On the Today programme this morning George Osborne dismissed the inflation threat “Actually the problem at the moment is too little money… That’s why the independent monetary policy committee came to its judgement” Is that really true?
The MPC has failed for 60 months in a row to meet its inflation target of 2%, inflation will probably come in at 5% next month. That clearly isn’t a deflation problem, it is an inflation problem which gives savers and pensioners on fixed incomes negative real interest rates, deliberately halving the real value of their pensions in little over a decade. That isn’t an unfortunate consequence of government policy, it is a deliberate policy aim because it also halves the government’s debts in real terms as well.
Those dangerous radicals at SAGA, the retirees organisation, are describing QE as a “Titanic Disaster“,
“QE2 will damage pensions, impoverish pensioners and ultimately risk another crash. Inflation depletes spending power. It does not create growth. This inflation has undermined confidence and caused consumers to retrench, which has actually weakened the economy. The authorities must take heed of these dangers before it’s too late.”

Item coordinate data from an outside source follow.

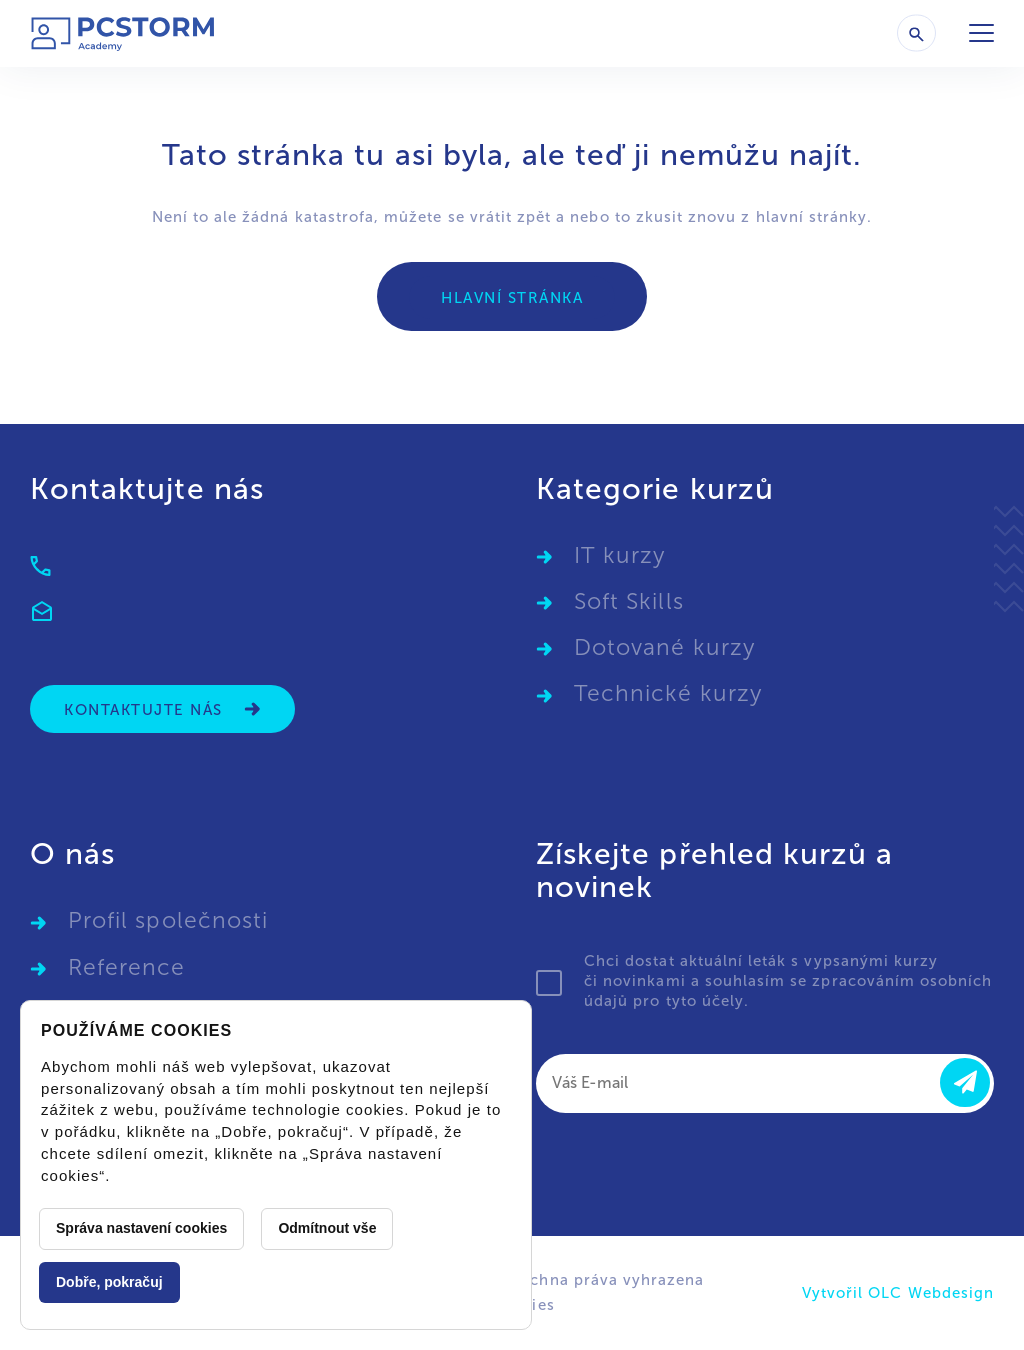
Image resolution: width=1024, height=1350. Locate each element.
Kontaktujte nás (162, 709)
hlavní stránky (812, 217)
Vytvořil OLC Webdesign (898, 1293)
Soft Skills (629, 601)
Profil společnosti (168, 920)
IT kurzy (619, 555)
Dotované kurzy (664, 647)
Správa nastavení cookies (141, 1228)
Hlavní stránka (512, 298)
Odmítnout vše (327, 1228)
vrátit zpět (511, 217)
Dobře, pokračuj (109, 1282)
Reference (126, 967)
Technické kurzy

The Monetary Policy Committee is simply no longer even trying to contain inflation, the Federal Reserve in Washington and the Bank of England in London are, in concert with their respective treasuries, deliberately letting inflation go to solve the government debt crisis on the backs of pensioners and prudent savers. The only reason they don’t say it explicitly is because if inflation expectations were to be higher it would feed, reflexively, into even still higher inflation. That is why Mervyn King has disingenuously claimed for 5 years that inflation is “a blip”. Some blip…
This from the party of sound money will hit a key voter demographic hardest, the demographic that is most loyal in voting for the Conservative Party, affluent retirees. David Cameron’s conference speech last week was nowhere near as good as his 2008 speech:
I believe that government’s main economic duty is to ensure sound money and low taxes. Sound money means controlling inflation, keeping spending under control and getting debt down. So we will rein in private borrowing by correcting that big mistake made by Gordon Brown, and restoring the Bank of England’s power to limit debt in the economy.
In government and at the Chancellor’s behest we are seeing the printing of money on a scale never seen before, inflation is uncontrolled, spending is rising, debt is being encouraged to rise. The Chancellor plans to facilitate more private borrowing from the Treasury by poor corporate credit risks and the Bank of England now holds on its books a third of all the government debt outstanding with no credible plan to unwind the hundreds of billions in QE driven government gilt purchases. Sound money? What a joke.